As Mary Read tells him, "No one honest has an easy life, Edward. It's aching for one that causes the most pain."  Her point here is that people have what they have because they sacrificed freedom and ease to get it. Those unwilling to make the same sacrifices see the "easy life" these others seem to have and want it for themselves. They ache for the benefits but do not want to pay the cost.
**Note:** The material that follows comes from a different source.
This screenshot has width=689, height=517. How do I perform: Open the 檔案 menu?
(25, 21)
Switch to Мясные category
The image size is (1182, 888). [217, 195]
Aristotle called pride the crown of virtues. In other words, pride is the reward for living a life of positive habits. The opposite is arrogance where someone expects the benefits of virtue and pride but lack the works to back it. .  An arrogant person is the kind who demands respect but has done nothing deserving respect.  Rather than fullness, for the arrogant there is only emptiness

Imagine a cup and no matter how much you pour into it the cup never fills. The trick is that to everyone watching the cup is overflowing and you're making a mess.  Doc Holiday in the film Tombstone describes his nemesis, Johnny Ringo, this way. "A man like Ringo has got a great big hole, right in the middle of him. He can never kill enough, or steal enough, or inflict enough pain to ever fill it. "  Edward Kenway suffers the same affliction. He can never steal enough or become renowned enough to bolster his sense of self-worth.  He's never good enough in his eyes despite his acquired wealth and fame.  He is contemptuous of people of accomplishment, status, and rank because he believes that he deserves it more than they do.
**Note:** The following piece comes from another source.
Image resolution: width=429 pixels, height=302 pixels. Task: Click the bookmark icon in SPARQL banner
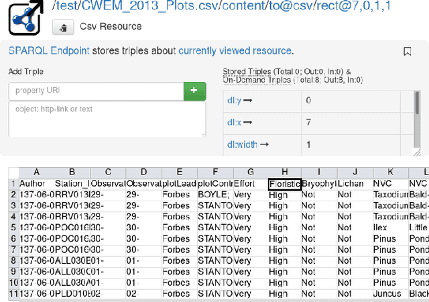coord(407,51)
Of course this is fiction, but in real life it's the same principle -- without the violence. We each have an idea of ourselves that we carry around with us. Commonly called the self-image. The question is whether this image is consistent with reality or not. A person who sees their cup as empty is constantly looking to fill it, but since the problem is one of perception not abundance, enough is never enough.  Such people may have lives filled with money, power, respect, love and be the envy of others, but they lack the capacity to accept the fact that they have these things and therefore constantly strive for them.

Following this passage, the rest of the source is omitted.